Item 4. | Ownership |
(a) | Amount beneficially owned: |
Each of the Reporting Persons may be deemed to beneficially own an aggregate of 1,205,511 shares of Common Stock.
(b) | Percent of Class: |
Based on the calculations made in accordance with Rule 13d-3(d), each of the Reporting Persons may be deemed to beneficially own approximately 5.18% of the outstanding Common Stock as of the date hereof.
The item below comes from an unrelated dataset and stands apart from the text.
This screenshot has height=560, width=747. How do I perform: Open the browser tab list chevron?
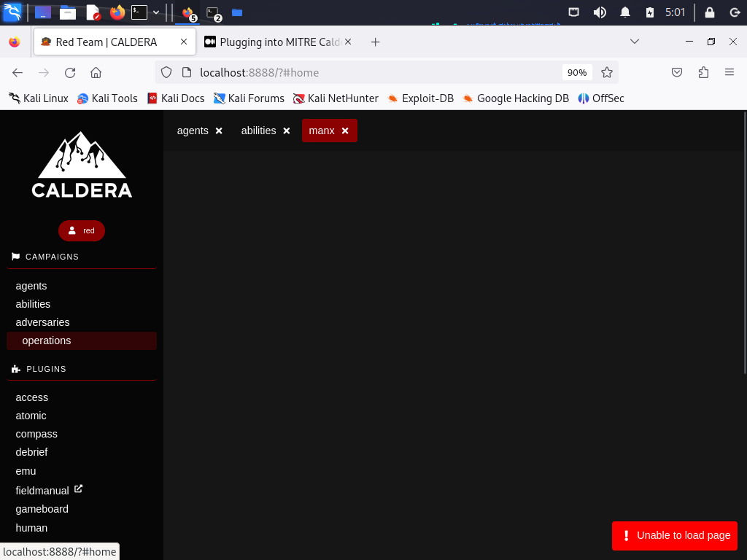pyautogui.click(x=634, y=42)
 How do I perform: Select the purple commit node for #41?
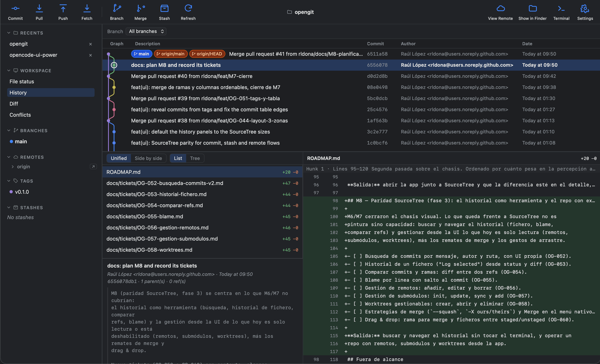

All percentages of ownership of the Common Stock by Reporting Persons presented in this Statement based on 23,260,399 shares of Common Stock of the Issuer outstanding as of December 31, 2020, as reported in the Issuers Current Report on Form 8-K filed with the Securities and Exchange Commission on January 6, 2021.
(c) | Number of shares as to which the Reporting Person has: |
(i),(iii) Sole power to vote or to direct the vote/ Sole power to dispose or to direct the disposition of:
As of the date hereof, Aisling may be deemed to have sole power to direct the voting and disposition of the 1,205,511 shares of Common Stock beneficially owned by Aisling.
(ii), (iv) Shared power to vote or to direct the vote/ Shared power to dispose or to direct the disposition of:
By virtue of the relationships between and among the Reporting Persons as described in Item 2, each of Aisling GP, Aisling Partners, Messrs. Elms and Schiff may be deemed to share the power to direct the voting and the disposition of the 1,205,511 shares of Common Stock beneficially owned by Aisling as of the date hereof.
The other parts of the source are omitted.